La historia que a continuación voy a narrarte es tan surrealista como terrorífica, tan humana como cruel y tan verídica como irracional. Algo parecido a las historias que nos relataban de niños. Esas en las que una niña era devorada por el lobo o la reina malvada que la maltrataba o la bruja que la torturaba…

No voy a contaros la historia de una tal Noa Pothoven porque ya habeís leído suficiente sobre ella.

¿Qué tal si lo miras desde otro punto de vista? ¿Y si te cuento un cuento? Verás…

«Érase una vez una niña que nació en un país de esos en los que todo el mundo vive feliz. Tan rico y agradable era el lugar que políticos de otros muchos lo ponían como ejemplo de sistema social a imitar. La educación, la sanidad, sus gentes… eran perfectos, hasta las flores de allí tenían los más bellos colores.

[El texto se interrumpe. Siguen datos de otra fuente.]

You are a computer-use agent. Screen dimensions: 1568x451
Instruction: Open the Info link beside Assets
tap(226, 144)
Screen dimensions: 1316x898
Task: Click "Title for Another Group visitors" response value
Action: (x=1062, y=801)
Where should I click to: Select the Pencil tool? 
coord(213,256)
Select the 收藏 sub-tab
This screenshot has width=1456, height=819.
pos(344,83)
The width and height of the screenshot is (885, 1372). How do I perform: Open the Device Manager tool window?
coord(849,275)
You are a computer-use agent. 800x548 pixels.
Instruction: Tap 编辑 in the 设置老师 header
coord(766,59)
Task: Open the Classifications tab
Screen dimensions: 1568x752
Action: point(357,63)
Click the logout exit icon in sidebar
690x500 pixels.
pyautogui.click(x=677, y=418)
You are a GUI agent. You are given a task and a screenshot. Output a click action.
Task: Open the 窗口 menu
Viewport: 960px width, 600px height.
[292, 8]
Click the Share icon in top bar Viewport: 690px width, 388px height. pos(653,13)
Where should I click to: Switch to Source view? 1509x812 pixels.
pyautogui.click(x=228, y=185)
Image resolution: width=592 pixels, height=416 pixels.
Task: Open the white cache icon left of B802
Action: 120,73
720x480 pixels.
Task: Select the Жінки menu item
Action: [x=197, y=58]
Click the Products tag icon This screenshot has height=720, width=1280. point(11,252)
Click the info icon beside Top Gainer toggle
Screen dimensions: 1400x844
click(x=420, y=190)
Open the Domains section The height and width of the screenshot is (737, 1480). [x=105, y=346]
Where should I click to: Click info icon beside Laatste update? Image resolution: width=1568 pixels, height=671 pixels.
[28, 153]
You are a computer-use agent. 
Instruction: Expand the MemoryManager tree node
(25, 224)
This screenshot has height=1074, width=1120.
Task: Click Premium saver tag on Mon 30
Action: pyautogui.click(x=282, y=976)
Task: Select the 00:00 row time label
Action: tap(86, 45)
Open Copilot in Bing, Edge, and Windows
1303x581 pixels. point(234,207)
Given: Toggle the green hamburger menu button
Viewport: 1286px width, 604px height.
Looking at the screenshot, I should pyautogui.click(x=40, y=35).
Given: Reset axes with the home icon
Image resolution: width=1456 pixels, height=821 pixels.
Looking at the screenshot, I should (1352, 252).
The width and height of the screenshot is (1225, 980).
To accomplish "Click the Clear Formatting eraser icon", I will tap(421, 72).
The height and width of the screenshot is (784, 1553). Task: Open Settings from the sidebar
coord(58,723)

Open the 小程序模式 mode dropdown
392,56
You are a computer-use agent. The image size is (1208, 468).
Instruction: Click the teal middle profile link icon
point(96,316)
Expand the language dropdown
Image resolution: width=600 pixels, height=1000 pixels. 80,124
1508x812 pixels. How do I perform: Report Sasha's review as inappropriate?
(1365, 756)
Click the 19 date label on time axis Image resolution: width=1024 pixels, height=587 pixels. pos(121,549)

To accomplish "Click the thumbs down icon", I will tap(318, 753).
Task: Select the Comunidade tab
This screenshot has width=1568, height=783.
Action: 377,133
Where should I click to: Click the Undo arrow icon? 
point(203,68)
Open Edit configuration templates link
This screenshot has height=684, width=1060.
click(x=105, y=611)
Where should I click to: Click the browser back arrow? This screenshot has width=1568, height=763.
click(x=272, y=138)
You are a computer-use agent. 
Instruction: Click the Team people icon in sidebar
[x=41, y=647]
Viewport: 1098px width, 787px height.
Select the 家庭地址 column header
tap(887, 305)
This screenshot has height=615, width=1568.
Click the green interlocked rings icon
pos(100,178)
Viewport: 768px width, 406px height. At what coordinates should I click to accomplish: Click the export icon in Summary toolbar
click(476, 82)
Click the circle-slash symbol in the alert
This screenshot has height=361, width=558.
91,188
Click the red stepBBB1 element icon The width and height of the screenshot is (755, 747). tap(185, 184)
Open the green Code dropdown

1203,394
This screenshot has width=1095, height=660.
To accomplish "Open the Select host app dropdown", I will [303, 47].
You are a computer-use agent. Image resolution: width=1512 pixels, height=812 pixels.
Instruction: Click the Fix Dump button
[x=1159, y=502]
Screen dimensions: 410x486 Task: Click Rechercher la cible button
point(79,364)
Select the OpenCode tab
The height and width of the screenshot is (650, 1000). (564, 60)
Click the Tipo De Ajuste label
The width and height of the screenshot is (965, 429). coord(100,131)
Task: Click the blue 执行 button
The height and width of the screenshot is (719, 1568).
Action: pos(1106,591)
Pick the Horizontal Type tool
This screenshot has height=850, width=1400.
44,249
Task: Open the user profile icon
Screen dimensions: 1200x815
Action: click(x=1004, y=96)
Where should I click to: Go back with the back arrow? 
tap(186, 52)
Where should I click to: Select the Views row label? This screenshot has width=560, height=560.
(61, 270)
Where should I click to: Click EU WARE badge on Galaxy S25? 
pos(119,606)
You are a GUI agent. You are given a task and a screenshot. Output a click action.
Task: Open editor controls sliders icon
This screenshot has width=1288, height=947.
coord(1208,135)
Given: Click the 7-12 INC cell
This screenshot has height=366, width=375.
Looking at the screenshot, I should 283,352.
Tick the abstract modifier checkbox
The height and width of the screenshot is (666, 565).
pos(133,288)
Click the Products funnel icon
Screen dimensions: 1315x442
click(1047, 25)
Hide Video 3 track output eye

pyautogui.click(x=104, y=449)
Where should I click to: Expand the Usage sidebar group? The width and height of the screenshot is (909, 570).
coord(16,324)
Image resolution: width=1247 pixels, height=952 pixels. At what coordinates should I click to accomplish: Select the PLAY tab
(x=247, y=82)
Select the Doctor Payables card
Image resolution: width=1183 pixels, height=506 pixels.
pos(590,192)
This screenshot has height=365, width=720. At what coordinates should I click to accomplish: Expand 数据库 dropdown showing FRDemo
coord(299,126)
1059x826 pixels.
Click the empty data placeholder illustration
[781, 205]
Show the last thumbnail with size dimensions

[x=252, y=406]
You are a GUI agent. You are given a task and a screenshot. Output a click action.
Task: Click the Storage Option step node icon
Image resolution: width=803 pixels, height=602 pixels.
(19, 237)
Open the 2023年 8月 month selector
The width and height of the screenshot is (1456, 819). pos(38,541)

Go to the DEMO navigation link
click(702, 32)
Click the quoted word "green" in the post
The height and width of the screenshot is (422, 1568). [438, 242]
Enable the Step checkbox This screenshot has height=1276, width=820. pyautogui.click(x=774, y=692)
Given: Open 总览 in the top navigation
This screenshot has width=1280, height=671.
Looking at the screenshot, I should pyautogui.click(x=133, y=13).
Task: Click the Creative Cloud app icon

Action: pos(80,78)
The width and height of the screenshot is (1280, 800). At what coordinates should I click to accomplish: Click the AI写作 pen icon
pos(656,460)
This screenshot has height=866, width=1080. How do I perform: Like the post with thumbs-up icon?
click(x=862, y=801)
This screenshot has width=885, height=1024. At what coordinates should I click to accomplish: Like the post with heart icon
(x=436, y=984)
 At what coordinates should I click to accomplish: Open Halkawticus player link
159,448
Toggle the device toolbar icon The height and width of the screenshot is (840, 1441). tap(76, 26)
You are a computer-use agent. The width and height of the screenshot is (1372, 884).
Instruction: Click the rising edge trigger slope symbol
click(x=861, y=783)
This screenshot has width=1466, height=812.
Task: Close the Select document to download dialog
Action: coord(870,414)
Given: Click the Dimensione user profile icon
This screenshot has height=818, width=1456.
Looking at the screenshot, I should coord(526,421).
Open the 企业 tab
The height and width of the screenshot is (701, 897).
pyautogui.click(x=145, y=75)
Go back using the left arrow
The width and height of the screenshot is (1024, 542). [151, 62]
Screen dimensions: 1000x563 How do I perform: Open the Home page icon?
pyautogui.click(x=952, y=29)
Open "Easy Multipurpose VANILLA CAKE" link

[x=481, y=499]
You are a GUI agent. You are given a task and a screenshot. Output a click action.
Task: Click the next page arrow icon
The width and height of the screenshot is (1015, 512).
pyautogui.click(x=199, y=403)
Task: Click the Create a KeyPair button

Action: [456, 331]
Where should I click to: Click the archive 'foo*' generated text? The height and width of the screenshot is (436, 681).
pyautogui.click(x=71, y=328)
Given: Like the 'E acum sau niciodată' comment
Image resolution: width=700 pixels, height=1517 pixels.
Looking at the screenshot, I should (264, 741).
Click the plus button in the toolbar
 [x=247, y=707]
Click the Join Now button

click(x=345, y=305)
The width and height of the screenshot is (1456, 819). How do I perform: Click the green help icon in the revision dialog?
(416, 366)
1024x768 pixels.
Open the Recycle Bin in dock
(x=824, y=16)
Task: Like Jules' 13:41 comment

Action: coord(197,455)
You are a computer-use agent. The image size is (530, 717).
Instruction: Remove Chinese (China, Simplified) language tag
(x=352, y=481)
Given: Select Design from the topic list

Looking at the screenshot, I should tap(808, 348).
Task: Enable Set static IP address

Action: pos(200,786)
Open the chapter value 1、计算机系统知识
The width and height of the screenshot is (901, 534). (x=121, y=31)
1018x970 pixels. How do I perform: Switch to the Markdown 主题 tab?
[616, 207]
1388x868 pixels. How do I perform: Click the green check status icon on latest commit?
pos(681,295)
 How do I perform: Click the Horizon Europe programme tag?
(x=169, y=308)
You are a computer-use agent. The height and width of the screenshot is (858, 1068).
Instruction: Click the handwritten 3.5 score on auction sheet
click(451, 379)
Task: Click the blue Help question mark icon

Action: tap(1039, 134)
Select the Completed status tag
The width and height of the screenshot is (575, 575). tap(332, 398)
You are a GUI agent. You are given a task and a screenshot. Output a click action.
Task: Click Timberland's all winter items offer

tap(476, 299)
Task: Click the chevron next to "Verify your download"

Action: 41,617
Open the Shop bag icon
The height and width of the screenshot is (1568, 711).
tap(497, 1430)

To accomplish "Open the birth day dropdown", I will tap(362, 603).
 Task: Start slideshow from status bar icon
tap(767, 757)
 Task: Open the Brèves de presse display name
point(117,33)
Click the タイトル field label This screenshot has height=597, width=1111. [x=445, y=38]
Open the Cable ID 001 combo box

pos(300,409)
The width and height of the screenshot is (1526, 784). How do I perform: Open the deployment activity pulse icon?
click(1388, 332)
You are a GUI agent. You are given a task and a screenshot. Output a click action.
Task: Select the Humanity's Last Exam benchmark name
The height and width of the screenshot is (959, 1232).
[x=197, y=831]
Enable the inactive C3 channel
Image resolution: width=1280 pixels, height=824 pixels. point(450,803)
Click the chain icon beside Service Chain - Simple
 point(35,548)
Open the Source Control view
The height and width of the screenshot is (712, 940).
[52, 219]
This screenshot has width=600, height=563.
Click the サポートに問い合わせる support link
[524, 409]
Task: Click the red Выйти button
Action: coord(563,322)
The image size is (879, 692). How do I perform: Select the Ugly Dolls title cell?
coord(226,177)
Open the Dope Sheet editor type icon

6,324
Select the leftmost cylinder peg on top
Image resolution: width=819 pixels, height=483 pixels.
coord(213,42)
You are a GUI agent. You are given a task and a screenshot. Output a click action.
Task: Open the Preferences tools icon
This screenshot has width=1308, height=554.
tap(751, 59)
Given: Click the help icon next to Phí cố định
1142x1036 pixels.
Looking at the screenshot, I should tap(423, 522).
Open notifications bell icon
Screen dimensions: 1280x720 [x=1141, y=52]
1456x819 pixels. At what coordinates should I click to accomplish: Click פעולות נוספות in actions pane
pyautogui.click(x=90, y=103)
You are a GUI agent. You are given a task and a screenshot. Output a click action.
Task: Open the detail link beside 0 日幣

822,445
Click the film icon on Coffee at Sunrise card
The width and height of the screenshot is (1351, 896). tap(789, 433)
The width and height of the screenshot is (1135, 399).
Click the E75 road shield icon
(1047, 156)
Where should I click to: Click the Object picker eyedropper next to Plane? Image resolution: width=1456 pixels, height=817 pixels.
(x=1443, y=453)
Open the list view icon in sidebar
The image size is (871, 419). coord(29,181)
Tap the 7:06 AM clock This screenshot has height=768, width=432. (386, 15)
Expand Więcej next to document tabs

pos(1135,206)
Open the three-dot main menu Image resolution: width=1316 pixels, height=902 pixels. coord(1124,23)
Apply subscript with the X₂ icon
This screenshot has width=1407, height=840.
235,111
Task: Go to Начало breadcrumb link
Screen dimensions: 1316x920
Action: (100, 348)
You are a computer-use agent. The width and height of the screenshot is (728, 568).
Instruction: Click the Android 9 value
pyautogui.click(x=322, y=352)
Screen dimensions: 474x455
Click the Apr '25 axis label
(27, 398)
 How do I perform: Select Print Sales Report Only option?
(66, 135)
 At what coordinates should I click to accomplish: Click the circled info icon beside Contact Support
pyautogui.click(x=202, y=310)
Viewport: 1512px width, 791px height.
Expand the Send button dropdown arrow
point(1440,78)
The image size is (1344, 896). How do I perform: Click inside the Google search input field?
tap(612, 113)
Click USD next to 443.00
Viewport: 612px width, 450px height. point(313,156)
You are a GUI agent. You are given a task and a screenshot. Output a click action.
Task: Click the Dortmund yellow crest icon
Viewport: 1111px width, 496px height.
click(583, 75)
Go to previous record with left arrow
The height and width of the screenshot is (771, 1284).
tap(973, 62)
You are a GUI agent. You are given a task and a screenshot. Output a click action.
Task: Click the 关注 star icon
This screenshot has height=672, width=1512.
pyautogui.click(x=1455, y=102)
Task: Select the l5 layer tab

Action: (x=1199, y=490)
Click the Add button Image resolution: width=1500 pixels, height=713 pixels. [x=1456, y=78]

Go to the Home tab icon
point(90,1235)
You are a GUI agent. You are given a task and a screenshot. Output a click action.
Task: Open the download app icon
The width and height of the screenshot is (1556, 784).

Pero la niña era infeliz. Unos ogros malvados la hicieron daño. Lo gritó a los cuatro vientos buscando ayuda incluso lo dejó por escrito en un libro. Sus padres, incapaces de socorrerla también suplicaron a los mandatarios auxilio para su hija. Sin embargo los dirigentes del país perfecto no entendían nada aunque se vieron en la obligación de dar una respuesta.

Entonces el más avispado de todos, le dio varios premios reconociendo lo bien que escribía y mandó llamar a los padres para intentar hacerles comprender que como su hija había muchas personas más. Lo último que oyeron los progenitores de aquellos fue: —pónganse a la cola.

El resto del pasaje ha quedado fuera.